(Source data)
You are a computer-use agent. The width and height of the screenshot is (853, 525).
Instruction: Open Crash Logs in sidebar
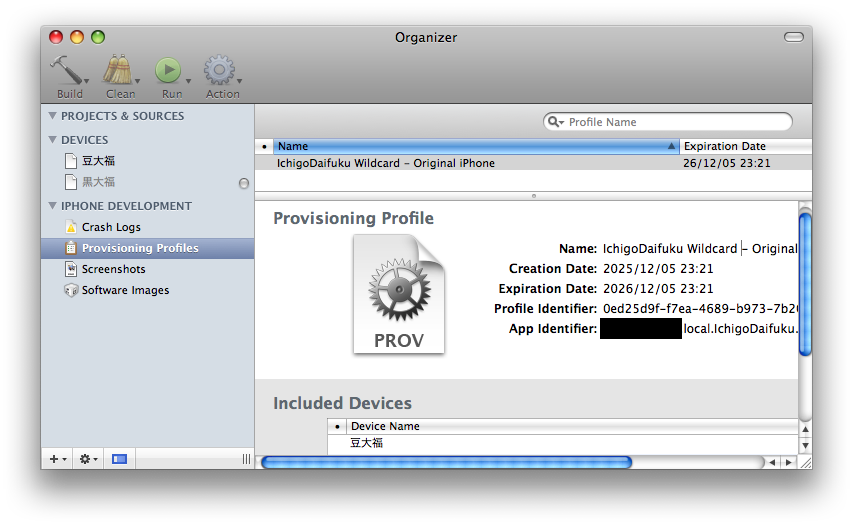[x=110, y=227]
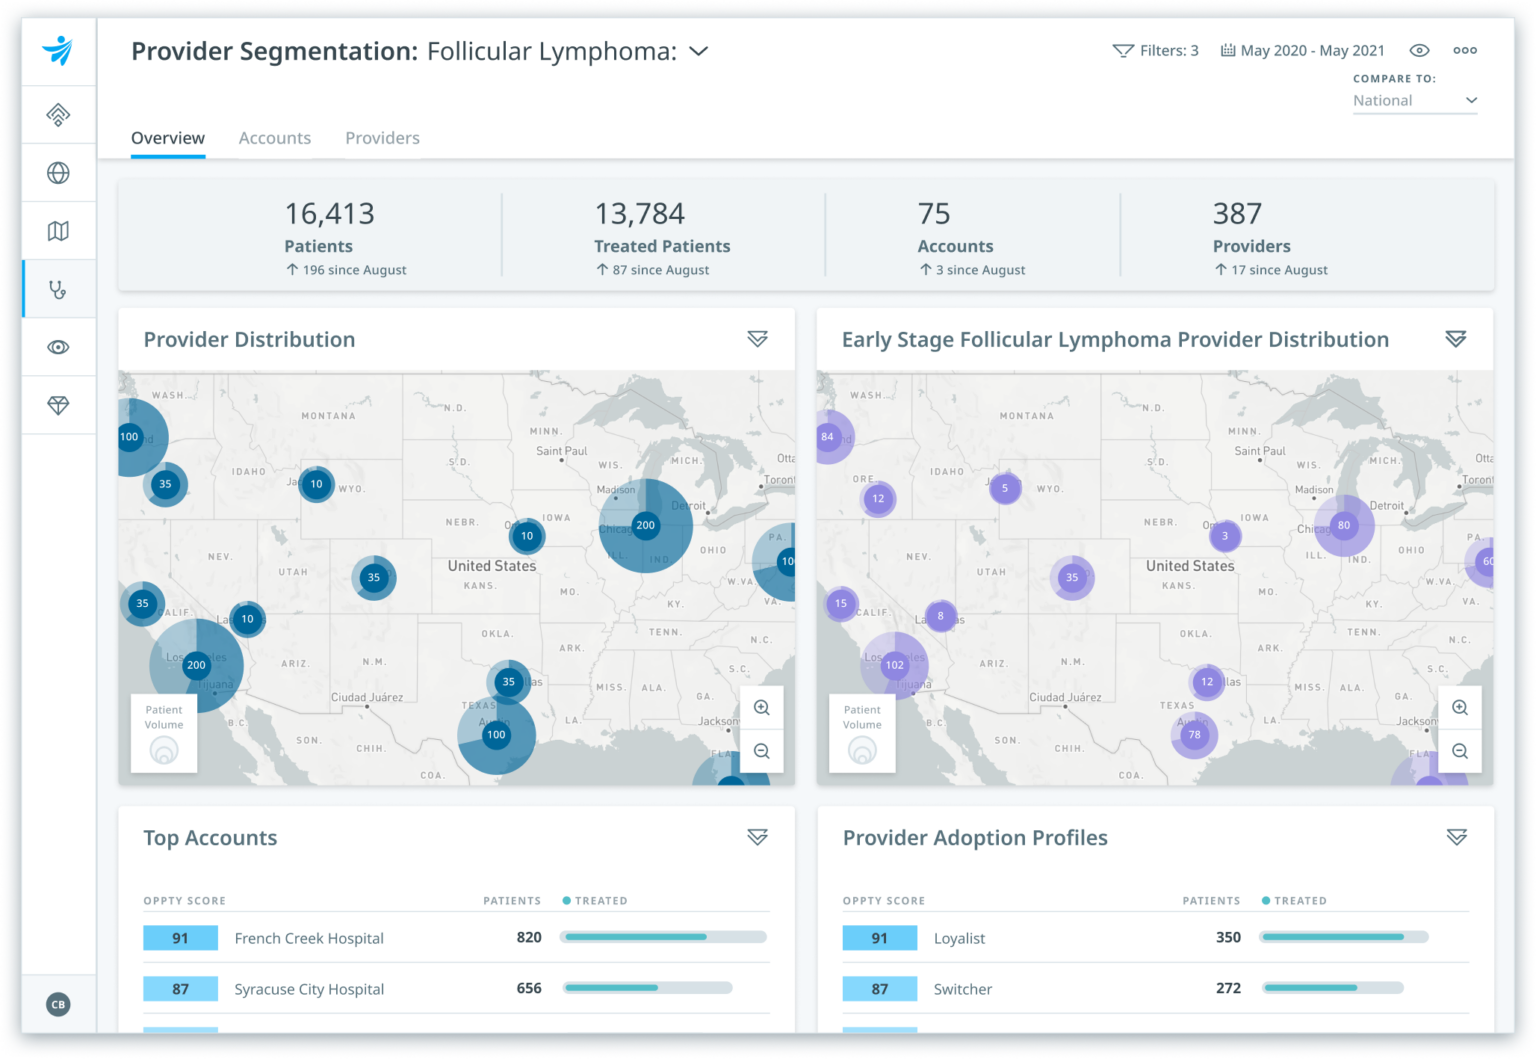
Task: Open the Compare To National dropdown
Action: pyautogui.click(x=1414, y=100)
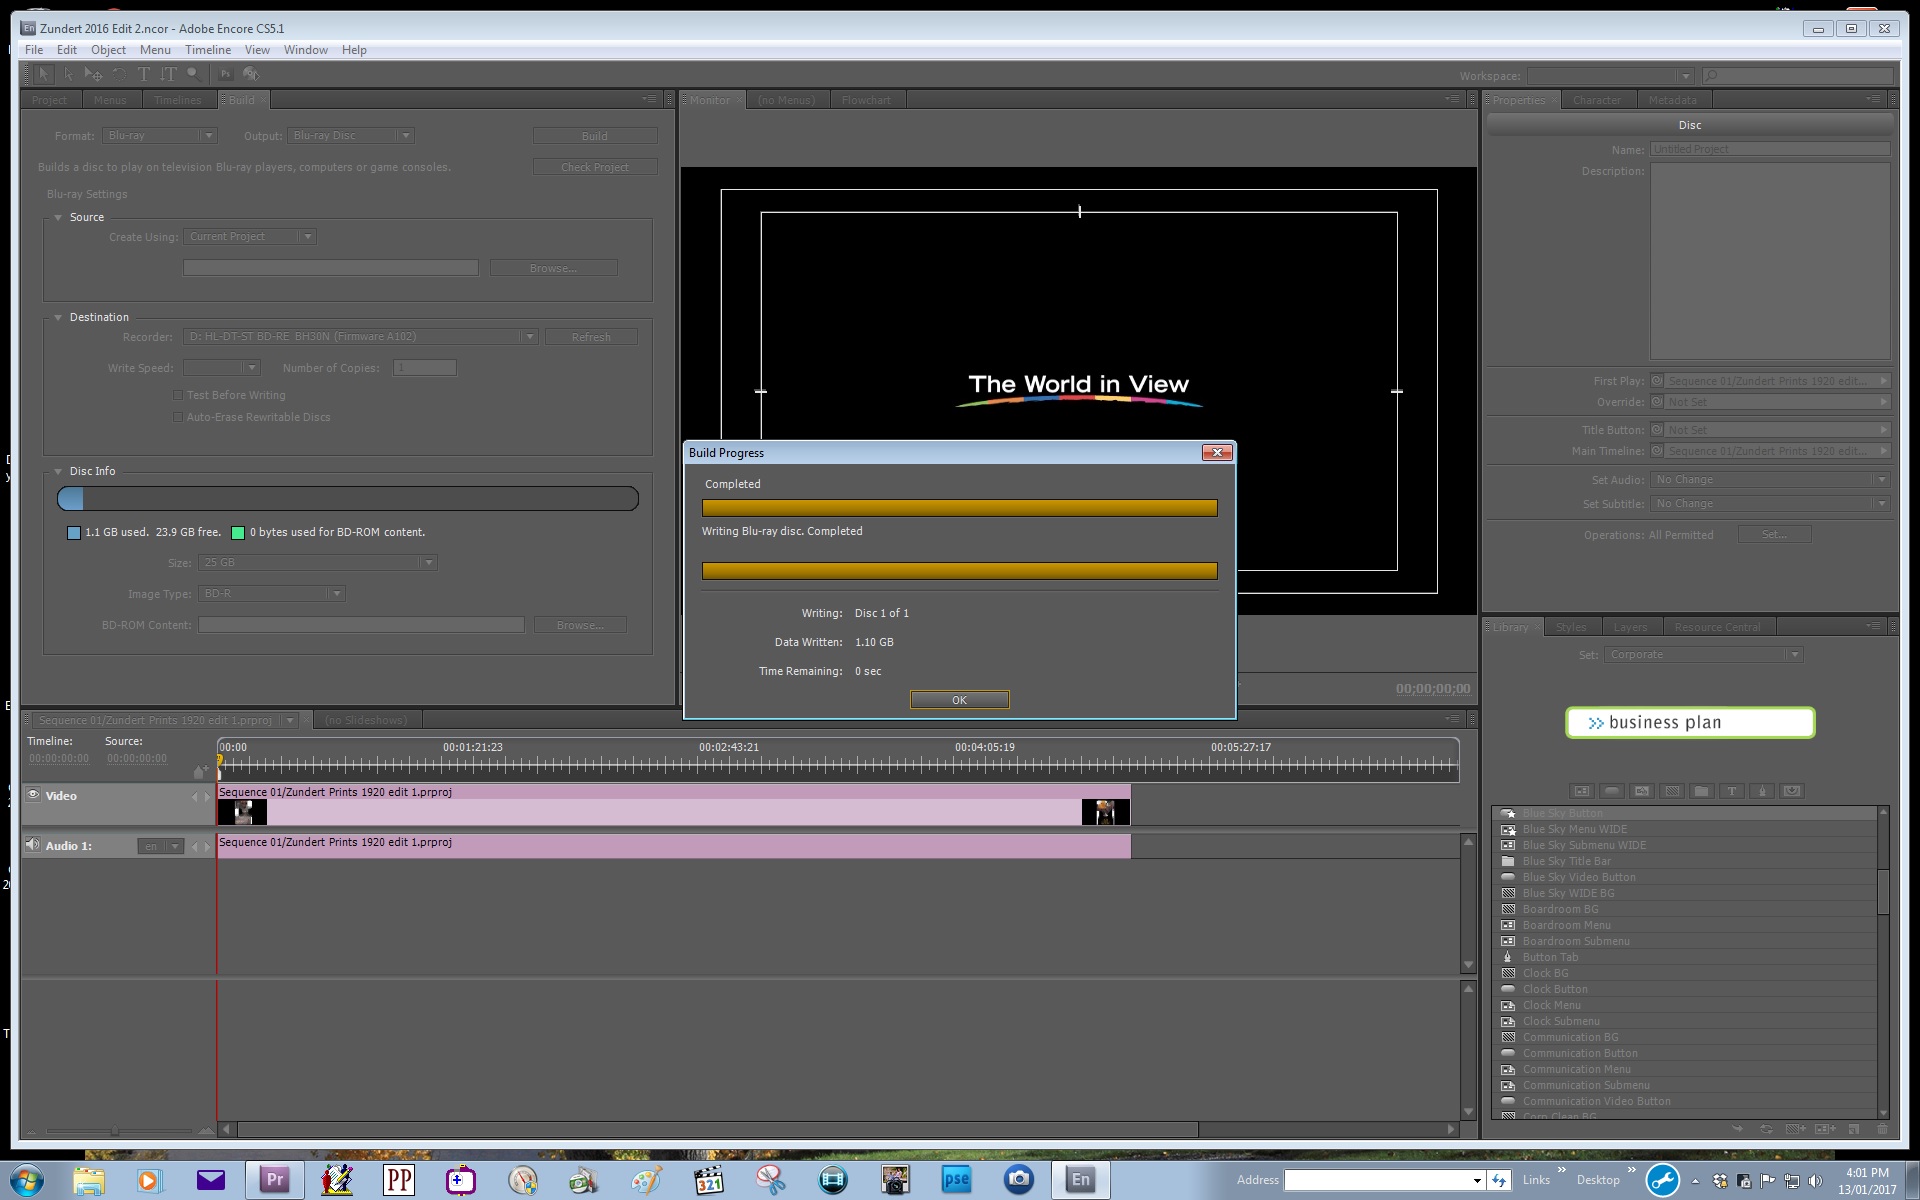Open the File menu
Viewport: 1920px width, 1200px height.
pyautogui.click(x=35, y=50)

--- Exercise description ---
Transcribe every entry word for word, but skip the pictures.

--- Result of the exercise ---
You are a computer-use agent. The width and height of the screenshot is (853, 525).
Instruction: Open Crash Logs in sidebar
[x=110, y=227]
Task: Open the Compare To National dropdown
Action: pyautogui.click(x=1414, y=100)
Open the File menu
Viewport: 1920px width, 1200px height.
pyautogui.click(x=35, y=50)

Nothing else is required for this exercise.